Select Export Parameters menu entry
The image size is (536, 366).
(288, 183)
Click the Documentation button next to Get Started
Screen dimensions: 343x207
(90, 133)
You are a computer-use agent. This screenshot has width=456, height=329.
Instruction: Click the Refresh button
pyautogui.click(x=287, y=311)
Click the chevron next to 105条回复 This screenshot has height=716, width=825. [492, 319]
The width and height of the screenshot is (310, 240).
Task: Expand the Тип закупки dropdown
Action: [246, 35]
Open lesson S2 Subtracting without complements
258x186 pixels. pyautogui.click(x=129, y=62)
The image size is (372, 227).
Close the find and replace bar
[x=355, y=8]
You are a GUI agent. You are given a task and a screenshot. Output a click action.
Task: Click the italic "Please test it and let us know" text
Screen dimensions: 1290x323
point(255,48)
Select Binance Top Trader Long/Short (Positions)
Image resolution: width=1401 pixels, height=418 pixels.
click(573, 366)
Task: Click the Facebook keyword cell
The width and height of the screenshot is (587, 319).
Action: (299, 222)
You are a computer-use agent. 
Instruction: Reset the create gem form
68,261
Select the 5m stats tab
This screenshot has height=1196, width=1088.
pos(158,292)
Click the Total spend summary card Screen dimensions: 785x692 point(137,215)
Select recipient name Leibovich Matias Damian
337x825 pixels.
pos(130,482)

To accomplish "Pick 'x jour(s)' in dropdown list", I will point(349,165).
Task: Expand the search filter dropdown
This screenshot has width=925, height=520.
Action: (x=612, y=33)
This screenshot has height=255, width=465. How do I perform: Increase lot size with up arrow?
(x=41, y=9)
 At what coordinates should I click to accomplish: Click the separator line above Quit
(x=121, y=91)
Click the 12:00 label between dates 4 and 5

■ Instructions for the task
Reproduce the lines of the entries above from the one with "The image size is (536, 366)." to the one with "You are a GUI", both included, exactly and without any other line.

■ Answer box
The image size is (536, 366).
(288, 183)
Click the Documentation button next to Get Started
Screen dimensions: 343x207
(90, 133)
You are a computer-use agent. This screenshot has width=456, height=329.
Instruction: Click the Refresh button
pyautogui.click(x=287, y=311)
Click the chevron next to 105条回复 This screenshot has height=716, width=825. [492, 319]
The width and height of the screenshot is (310, 240).
Task: Expand the Тип закупки dropdown
Action: [246, 35]
Open lesson S2 Subtracting without complements
258x186 pixels. pyautogui.click(x=129, y=62)
The image size is (372, 227).
Close the find and replace bar
[x=355, y=8]
You are a GUI agent. You are given a task and a screenshot. Output a click action.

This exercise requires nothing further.